Le leader de l'opposition kényane Raila Odinga en train de voter à Nairobi, Kenya, 8 août 2017. REUTERS/Thomas Mukoya

La Commission électorale ne "devrait pas se précipiter à faire une déclaration" avant la fin de tout le processus conduisant aux résultats complets de l’élection présidentielle tenue mardi, a insisté un responsable de l'opposition au Kenya.

L'opposition kényane a demandé vendredi à la Commission électorale de ne pas précipiter l'annonce du vainqueur de l'élection présidentielle, le temps de vérifier plus avant des résultats dans lesquels elle affirme avoir décelé de nombreuses erreurs.

"Ils ne devraient pas se précipiter à faire une déclaration avant que le processus ait été achevé de manière satisfaisante pour toutes les parties, c'est absolument essentiel", a déclaré à la presse le numéro 3 de l'opposition, Musalia Mudavadi.

M. Mudavadi s'exprimait à Nairobi depuis le complexe abritant la Commission électorale (IEBC). Cette dernière avait laissé entendre que les résultats officiels de la présidentielle organisée le 8 août et opposant notamment le sortant Uhuru Kenyatta à l'opposant Raila Odinga, pourraient être officialisés vendredi.

Le candidat de l'opposition Raila Odinga ainsi que le vice-président William Ruto étaient d'ailleurs présents sur place.

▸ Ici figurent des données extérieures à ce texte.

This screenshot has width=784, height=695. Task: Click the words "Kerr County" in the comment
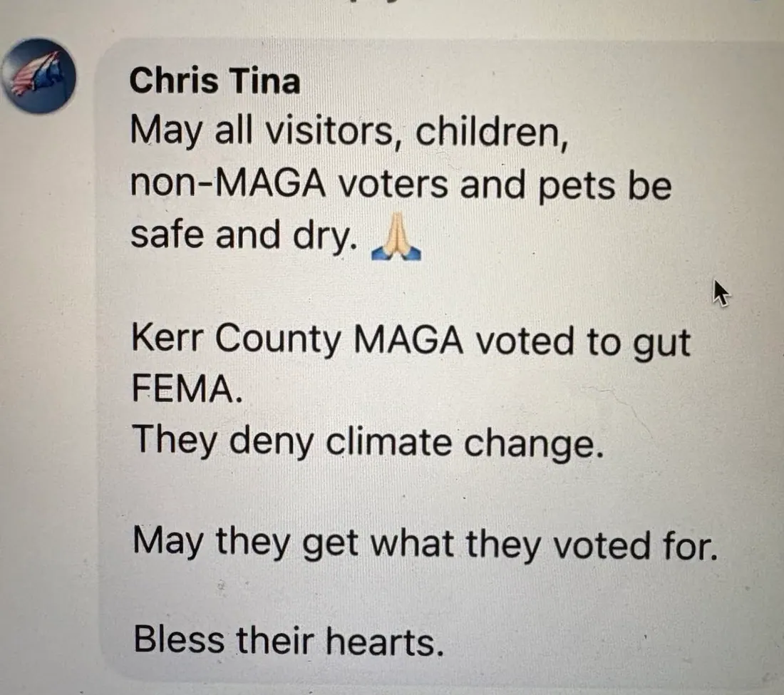(x=236, y=339)
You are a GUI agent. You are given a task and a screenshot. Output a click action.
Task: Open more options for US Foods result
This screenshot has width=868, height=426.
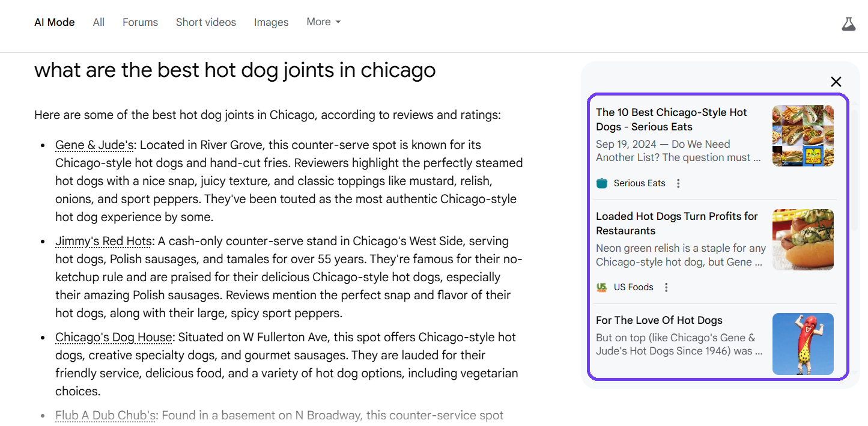(666, 287)
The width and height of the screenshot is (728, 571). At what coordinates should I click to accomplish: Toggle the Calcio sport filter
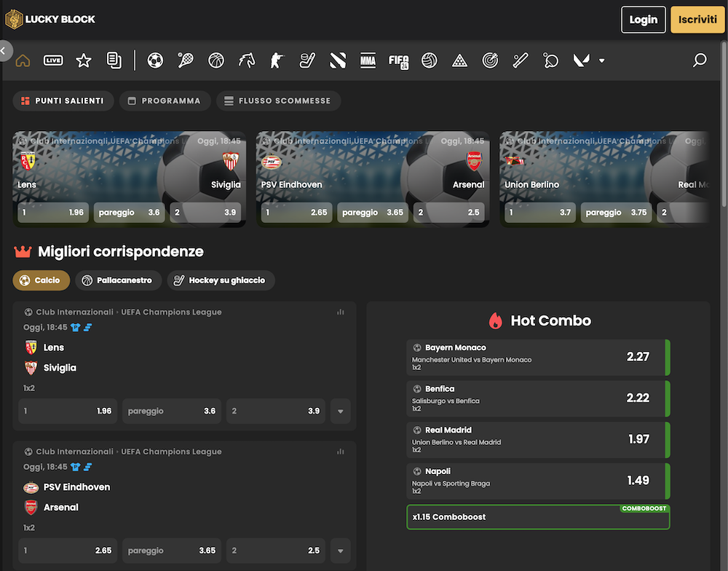pyautogui.click(x=41, y=280)
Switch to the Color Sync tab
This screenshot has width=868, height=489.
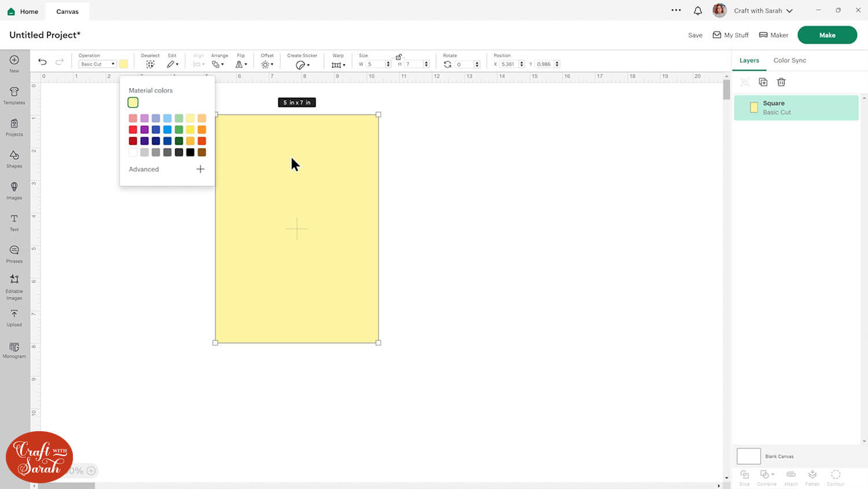pyautogui.click(x=789, y=60)
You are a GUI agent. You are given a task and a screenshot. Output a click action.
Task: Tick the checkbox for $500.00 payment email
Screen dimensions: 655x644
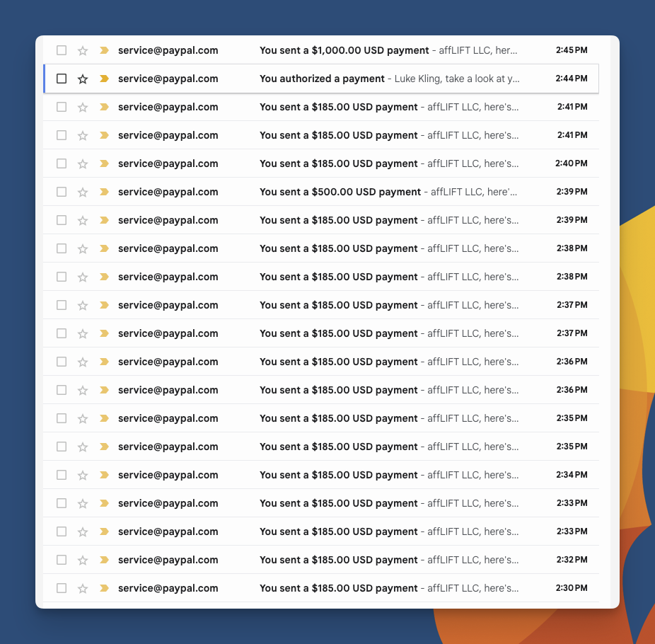(x=62, y=192)
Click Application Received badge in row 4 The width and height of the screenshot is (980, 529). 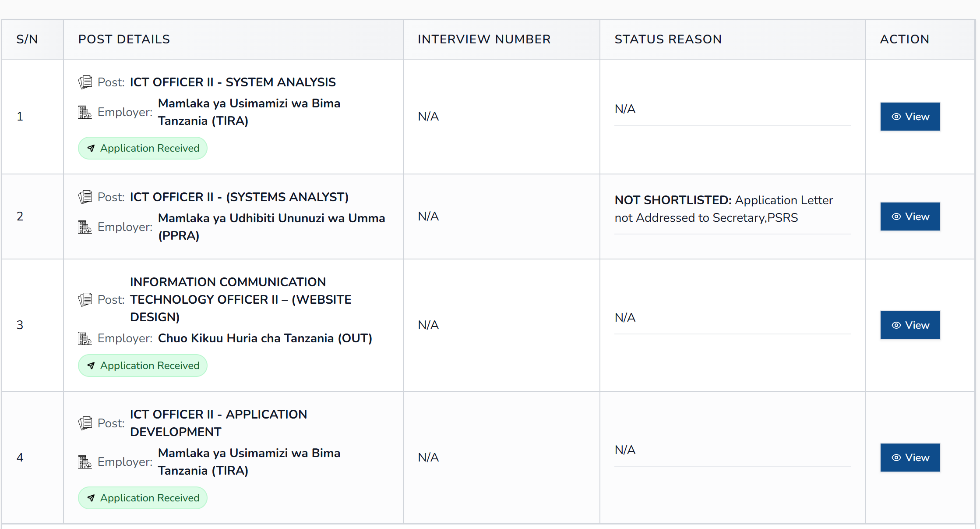pos(143,498)
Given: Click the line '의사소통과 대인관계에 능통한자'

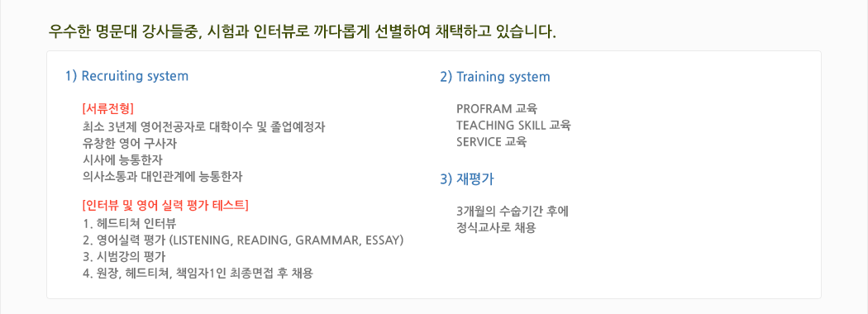Looking at the screenshot, I should [162, 177].
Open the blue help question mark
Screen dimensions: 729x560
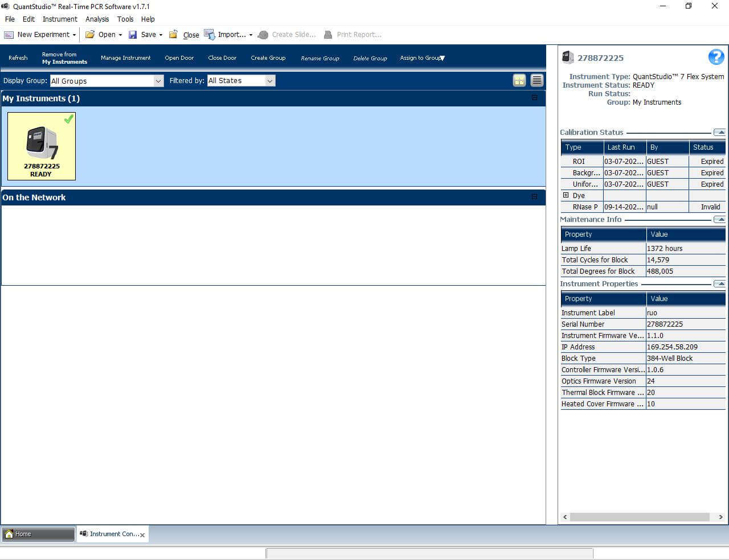tap(716, 57)
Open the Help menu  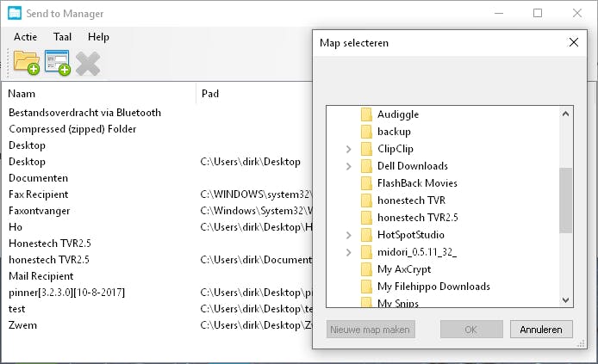click(98, 37)
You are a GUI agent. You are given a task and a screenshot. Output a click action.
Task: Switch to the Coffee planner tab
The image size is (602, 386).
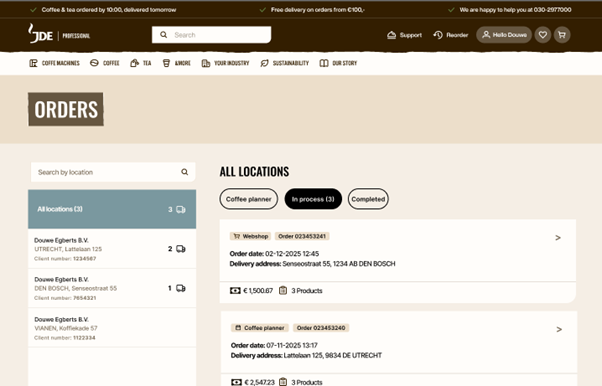coord(248,199)

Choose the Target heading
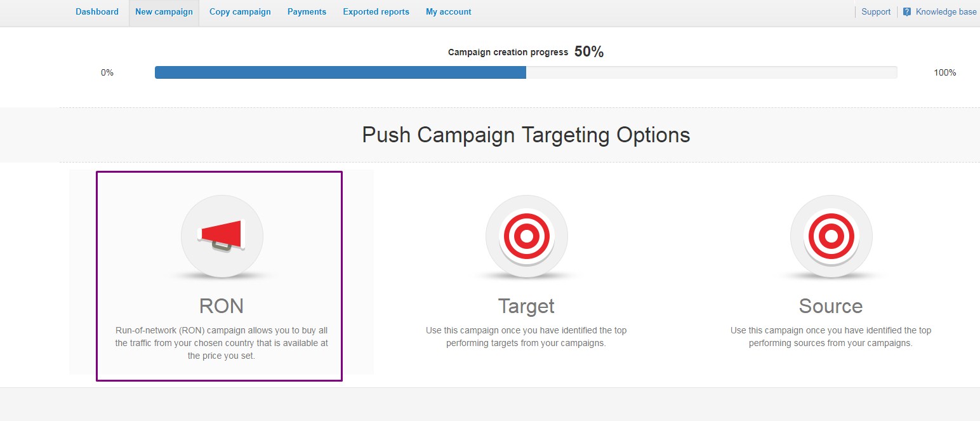click(x=526, y=306)
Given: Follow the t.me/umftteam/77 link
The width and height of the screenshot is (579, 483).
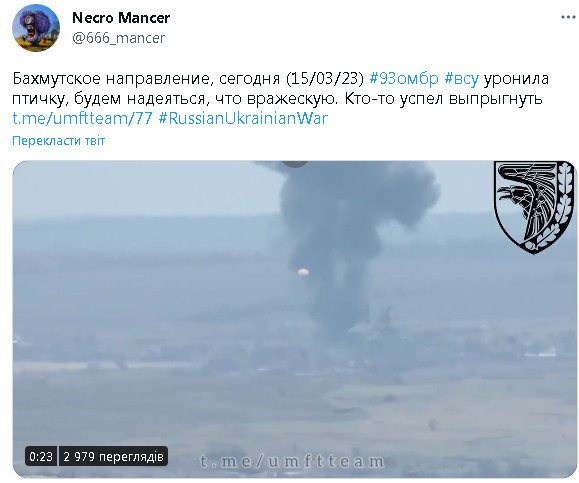Looking at the screenshot, I should 82,119.
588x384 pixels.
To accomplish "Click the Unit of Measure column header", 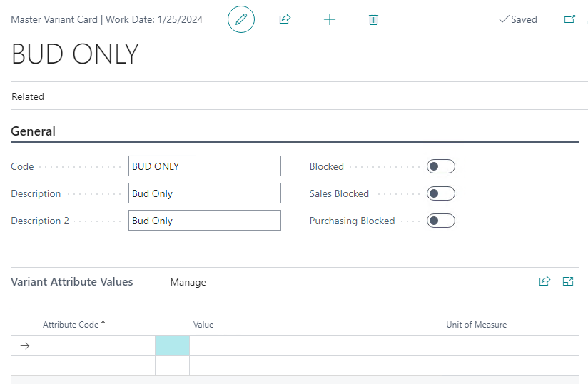I will [x=476, y=325].
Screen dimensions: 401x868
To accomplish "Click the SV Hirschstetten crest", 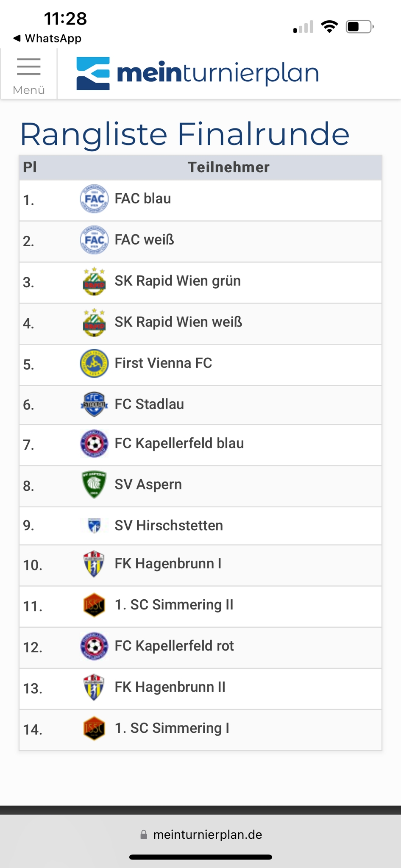I will tap(94, 526).
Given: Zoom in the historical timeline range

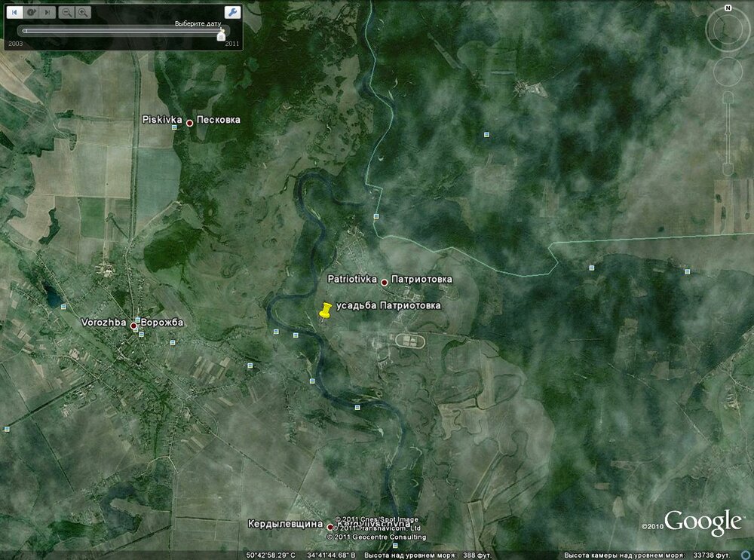Looking at the screenshot, I should [x=83, y=13].
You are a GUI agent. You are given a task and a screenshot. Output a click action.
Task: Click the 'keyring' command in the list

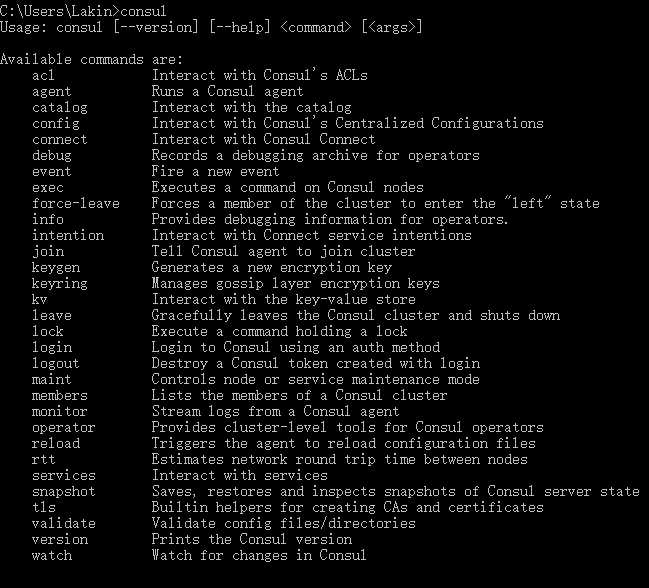[60, 284]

La coalition d'opposition a par ailleurs demandé à l'IEBC de mettre ses serveurs informatiques à la disposition de toutes les parties prenantes, à savoir elle-même mais aussi le parti au pouvoir, les médias, etc...

"S'ils peuvent ouvrir ces serveurs et que nous les regardons tous, nous sommes prêts à accepter les résultats contenus dans ces serveurs", a assuré le sénateur James Orengo, un des leaders de l'opposition.

M. Orengo s'est dit certain que l'audit des données brutes contenues dans ces serveurs prouveront que des fraudes ont bien eu lieu et que M. Odinga est le légitime vainqueur.

"A ceux qui font monter inutilement la tension en disant que les résultats sont sur le point d'être déclarés, je peux dire que nous n'avons pas reçu cette indication de la commission", a-t-il ajouté.

Ces déclarations laissent maintenant à penser que la proclamation des résultats pourrait être à nouveau retardée. L'IEBC a jusqu'à mardi pour proclamer les résultats.

Le directeur exécutif de l'IEBC, Ezra Chiloba, avait juste auparavant indiqué que la Commission avait reçu les résultats de 288 des 290 circonscriptions du pays, et avait appelé à la patience.

La coalition d'opposition Nasa a semblé adopter un ton un peu plus conciliant, après avoir affirmé mercredi que le système de compilation des résultats de l'IEBC avait été piraté pour gonfler le score de M. Kenyatta, puis avoir demandé jeudi que M. Odinga soit déclaré vainqueur, sur la foi de résultats obtenus "de sources confidentielles au sein de l'IEBC".

Elle a donné l'impression d'avoir infléchi sensiblement sa stratégie pour se positionner sur un terrain plus juridique, en arguant que les résultats collectés sur le terrain ne correspondaient pas à ceux transmis électroniquement à l'IEBC.

M. Mudavadi a notamment observé que l'IEBC n'avait reçu que 29.000 procès-verbaux (formulaire 34A) provenant des bureaux de vote sur les plus de 40.000 attendus, et que certains d'entre eux provenaient de bureaux non officiellement répertoriés.

Quant aux résultats compilés au niveau des circonscriptions (formulaire 34B), "les équipes de vérification n'ont pas fini de vérifier ces documents", a-t-il affirmé.

"Quand ils (l'IEBC, ndlr) ont communiqué, ils ont donné l'impression que ce processus était fini, alors qu'en réalité il y a encore beaucoup de travail à faire", a-t-il insisté.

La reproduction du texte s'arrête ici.